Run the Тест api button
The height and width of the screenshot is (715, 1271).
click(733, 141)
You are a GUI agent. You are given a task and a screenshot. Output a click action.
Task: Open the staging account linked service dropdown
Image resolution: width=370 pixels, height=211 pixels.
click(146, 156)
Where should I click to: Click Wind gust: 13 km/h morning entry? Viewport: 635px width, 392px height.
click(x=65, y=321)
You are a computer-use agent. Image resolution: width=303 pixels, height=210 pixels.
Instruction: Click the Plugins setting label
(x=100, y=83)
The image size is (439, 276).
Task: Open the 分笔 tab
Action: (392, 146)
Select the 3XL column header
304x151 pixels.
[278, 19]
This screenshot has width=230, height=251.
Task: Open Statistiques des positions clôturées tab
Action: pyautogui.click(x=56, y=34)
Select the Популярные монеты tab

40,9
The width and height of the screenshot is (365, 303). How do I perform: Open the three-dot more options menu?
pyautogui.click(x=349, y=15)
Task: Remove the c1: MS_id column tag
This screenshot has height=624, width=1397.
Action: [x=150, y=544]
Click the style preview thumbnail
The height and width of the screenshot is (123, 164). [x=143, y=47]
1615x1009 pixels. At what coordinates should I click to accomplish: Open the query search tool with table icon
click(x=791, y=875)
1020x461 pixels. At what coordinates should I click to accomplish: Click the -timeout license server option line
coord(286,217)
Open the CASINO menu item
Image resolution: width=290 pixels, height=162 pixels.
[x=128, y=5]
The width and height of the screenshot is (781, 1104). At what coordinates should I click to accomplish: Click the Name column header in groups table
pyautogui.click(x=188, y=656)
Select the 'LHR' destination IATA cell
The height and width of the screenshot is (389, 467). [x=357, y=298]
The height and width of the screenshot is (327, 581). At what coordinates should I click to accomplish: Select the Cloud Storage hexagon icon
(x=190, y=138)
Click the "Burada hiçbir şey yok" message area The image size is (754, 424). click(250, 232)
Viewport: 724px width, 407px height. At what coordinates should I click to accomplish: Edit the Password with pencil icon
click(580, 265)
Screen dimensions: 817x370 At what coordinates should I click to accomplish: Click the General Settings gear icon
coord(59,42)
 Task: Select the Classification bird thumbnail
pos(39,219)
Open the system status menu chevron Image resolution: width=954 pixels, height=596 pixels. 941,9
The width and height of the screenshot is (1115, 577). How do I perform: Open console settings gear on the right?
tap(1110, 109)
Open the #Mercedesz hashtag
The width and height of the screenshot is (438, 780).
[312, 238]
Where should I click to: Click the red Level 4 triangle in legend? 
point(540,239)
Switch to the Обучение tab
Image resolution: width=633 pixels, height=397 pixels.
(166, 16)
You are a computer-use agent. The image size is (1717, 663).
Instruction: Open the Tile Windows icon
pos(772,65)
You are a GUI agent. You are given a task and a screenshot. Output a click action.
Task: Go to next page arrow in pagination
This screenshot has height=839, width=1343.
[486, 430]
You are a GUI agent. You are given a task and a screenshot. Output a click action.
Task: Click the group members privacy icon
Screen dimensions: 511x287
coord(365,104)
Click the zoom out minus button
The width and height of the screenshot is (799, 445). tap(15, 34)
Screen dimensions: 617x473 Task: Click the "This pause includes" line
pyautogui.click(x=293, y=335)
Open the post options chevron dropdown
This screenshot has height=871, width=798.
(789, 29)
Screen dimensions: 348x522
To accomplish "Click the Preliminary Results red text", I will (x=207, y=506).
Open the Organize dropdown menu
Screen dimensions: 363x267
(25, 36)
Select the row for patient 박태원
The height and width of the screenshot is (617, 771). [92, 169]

#####

About this exercise – Among the lines of the material above, count those that include "computer" and report that number alone.

Answer to the exercise – 2